If you write something horrifically provocative, but which hauls in a million angry sightseers, you and your publication have a very nice day. You don’t need necessarily to retain these folk, because as I explained the other day, operations such as Mail Online (for example) are vast enterprises designed to attract as much traffic and revenue as possible – but their visits add a welcome boost to your stats.

It’s not true to say that Twitter mobs are single-handedly fuelling certain newspapers’ websites, but they are a jolly handy thing to have, if you can taunt them into clicking. It’s not the fault of the internet itself for being used in this way, since it can mobilise people into marvellous acts of generosity and humanity, but the technology we have means it’s possible to bait folk in a way it simply wasn’t before. Now you aren’t just targeting your hardcore readers: you can tempt anyone you like to read what you want.

It is a genuine sadness to me, a fading remnant of the days of ink, that articles are perhaps more often written for the reaction they will generate, rather than any intrinsic value they might have. Can I say I haven’t done it myself? Of course not; I play the game as well, although I hope that the things I’m sincere about make more impact than the things I’m less sincere about.

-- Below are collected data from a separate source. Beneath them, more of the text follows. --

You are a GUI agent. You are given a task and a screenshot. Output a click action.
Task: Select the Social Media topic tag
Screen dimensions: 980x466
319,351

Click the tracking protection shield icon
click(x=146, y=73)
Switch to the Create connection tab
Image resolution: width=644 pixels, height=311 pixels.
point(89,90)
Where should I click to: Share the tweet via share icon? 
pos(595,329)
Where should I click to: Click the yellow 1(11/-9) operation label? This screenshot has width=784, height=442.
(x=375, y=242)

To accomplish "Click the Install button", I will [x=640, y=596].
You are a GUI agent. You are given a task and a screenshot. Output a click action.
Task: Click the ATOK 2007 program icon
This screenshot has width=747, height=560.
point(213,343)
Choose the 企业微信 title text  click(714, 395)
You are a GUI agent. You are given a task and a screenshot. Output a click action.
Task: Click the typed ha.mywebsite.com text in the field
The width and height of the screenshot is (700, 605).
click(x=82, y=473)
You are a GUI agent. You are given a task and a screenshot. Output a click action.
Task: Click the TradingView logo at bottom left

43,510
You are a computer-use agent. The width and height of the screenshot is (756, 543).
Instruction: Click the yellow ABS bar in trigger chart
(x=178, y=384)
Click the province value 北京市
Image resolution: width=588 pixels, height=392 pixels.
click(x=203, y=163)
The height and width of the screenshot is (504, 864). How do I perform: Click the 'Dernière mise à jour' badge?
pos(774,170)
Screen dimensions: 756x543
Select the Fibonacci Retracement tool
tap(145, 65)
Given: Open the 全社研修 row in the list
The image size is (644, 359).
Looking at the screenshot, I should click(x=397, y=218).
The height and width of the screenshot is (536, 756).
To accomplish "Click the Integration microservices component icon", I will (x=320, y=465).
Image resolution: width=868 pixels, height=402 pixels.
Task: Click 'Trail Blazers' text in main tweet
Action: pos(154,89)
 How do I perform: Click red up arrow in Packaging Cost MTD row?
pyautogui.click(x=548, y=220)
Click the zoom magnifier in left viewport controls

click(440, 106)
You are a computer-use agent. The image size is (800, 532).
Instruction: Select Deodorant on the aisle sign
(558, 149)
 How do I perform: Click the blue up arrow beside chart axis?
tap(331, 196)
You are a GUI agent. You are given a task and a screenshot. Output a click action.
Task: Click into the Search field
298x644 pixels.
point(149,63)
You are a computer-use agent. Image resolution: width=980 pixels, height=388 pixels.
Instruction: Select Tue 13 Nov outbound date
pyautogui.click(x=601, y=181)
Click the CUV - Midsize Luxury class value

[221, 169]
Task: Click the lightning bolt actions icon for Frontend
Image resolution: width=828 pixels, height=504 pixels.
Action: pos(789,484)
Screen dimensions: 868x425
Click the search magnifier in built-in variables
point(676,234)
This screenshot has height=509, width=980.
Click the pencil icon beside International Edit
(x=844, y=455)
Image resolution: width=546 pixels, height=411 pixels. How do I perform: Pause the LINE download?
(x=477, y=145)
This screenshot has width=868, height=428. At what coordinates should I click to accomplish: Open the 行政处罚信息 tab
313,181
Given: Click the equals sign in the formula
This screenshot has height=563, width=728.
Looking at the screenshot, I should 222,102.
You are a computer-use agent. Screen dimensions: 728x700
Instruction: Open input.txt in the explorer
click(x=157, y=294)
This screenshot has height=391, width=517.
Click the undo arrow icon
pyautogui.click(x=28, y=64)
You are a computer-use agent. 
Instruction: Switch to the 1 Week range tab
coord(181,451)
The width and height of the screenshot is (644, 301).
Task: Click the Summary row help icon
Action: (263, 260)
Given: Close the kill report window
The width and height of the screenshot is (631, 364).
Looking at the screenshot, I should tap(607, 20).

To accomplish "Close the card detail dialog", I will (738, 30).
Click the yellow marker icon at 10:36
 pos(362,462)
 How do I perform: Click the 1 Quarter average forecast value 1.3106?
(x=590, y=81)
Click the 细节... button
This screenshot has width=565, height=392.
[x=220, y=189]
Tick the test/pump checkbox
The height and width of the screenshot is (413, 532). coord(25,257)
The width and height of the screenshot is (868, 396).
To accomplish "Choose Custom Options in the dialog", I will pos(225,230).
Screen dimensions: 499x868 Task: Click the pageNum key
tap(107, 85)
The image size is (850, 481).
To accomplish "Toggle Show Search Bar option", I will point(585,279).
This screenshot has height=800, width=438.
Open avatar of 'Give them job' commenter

But that’s all it is, a hope.

So I don’t blame That Journalist for writing That Article. I’d love to be on This Morning and meet Philip and Holly, and talk about my experiences. I’d love to have all eyes looking at me. Of course I’d love to have it happen for some great triumph of prose or investigative journalism rather than just some maggot-dangling linkbait, but I think most of us will take what we can get.